The retroviral Gag polyprotein plays essential roles at multiple stages of the viral life cycle. In late infection, Gag mediates the assembly and release of progeny viral particles. It is then proteolyically cleaved during viral maturation into a number of individual proteins. In addition to the three main structural proteins, matrix (MA), capsid (CA) and nucleocapsid (NC), many retroviruses also produce additional Gag cleavage products such as the p12 protein of MLV and the p6 protein of HIV-1 . The proline-rich late (L)-domains which allow Gag to recruit the cellular ESCRT machinery required for efficient virus budding are frequently found in these additional Gag cleavage products (Fig 1A) [2–5]. However, it is likely that these proteins also have other functions, for example, MLV p12 is known to be essential for early replication events.

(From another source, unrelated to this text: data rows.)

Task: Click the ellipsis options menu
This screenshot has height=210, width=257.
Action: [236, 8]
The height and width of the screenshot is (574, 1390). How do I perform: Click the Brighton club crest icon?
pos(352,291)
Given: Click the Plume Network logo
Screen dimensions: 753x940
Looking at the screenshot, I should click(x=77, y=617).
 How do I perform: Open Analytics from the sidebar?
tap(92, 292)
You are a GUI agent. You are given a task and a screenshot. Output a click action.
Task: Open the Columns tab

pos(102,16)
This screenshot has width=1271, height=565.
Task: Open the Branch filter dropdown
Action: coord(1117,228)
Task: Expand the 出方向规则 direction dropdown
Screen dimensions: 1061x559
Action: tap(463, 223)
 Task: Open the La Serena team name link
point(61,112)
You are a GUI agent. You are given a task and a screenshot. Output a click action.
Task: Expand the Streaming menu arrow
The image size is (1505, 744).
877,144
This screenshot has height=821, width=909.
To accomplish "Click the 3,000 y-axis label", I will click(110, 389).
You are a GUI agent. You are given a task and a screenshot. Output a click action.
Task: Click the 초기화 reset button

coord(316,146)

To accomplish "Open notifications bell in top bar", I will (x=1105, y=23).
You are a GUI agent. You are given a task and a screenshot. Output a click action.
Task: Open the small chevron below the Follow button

It has long been known that the Gag-cleavage product p12 is essential for MLV replication . As well as the late-domain required for budding, p12 contains N- and C-terminal functional domains that are required for the early stages of replication [6, 7]. We previously showed that p12 binds CA and that mutating the NTD of p12 results in reduced stability and abnormal morphology of viral cores leading to reduced infectivity . Additionally, mutating the CTD of p12 prevents viral PICs from associating with chromatin and reduces infectivity to less than 1%. The infectivity of p12 CTD mutants can be partially restored by inserting a heterologous CBS into p12 [7, 11, 12]. Here, we confirm and extend these observations and provide further mechanistic insights into the functions of both N- and particularly C-terminal p12 domains.